If people need supporting letters for funding applications for their groups or the Fed it is possible that I could write about these issues from the stuff that I have so far put together - contact me and we can talk about whether this is useful.

I am attaching to this a copy of the dissertation I did for my MSc in 2000 with various groups in the FWWCP in case this is useful as a resource - the reference list might be helpful at least. I'm afraid the language and theme is a bit dated.

All the best for now

Love Nick

 

Presentation

This is a handout for a presentation to be given next week in Chile at the World Federation of Occupational Therapists conference on the link between what we do in The Fed and occupational therapy's conceptions of 'human occupation'. It is condensed to fit on a double sided A4 sheet and is about as much as can be fitted into a short presentation of 10 minutes. Worker writing and community publishing has a lot of potential influence and this is just one aspect. I've emphasised the worker element here specifically because of a narrow cultural base in my profession as the handout explains.
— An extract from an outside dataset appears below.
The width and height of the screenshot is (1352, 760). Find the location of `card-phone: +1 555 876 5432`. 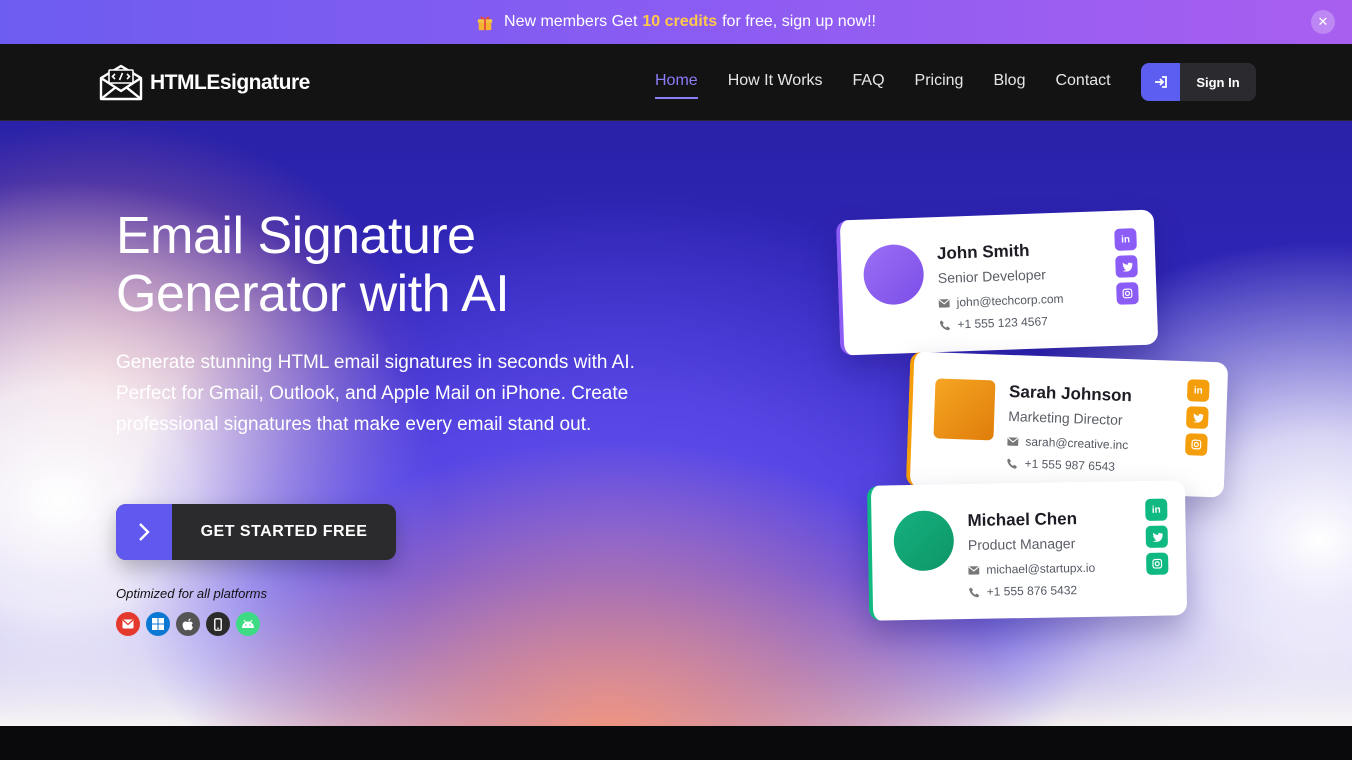

card-phone: +1 555 876 5432 is located at coordinates (1024, 591).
Some of the things in it need a couple of footnotes. 'Doing, being, becoming, belonging', (the last slide/picture on the handout) probably fits very well with the kinds of ideals shared in the Fed. It comes from Anne Wilcock's An Occupational Perspective of Health (2006, Slack) - but have have originally come from earlier literature on the study of quality of life, where this same mantra turns up (see David Phillips book Quality of Life Routledge 2006). If we do stuff together we experience things (being), become aware of each other and belong to a community. Wilcock has put this into a little equation: d+b3. Occupational spin-off is another thing that I am very interested in and is discussed a little in the study I just posted - this is where by doing something like joining a writing group you get involved in a whole load of other stuff, the way Pecket recruits volunteers, for example, or the way you might end up being the person who applies for funding even though you just wanted to go somwhere and share your poetry.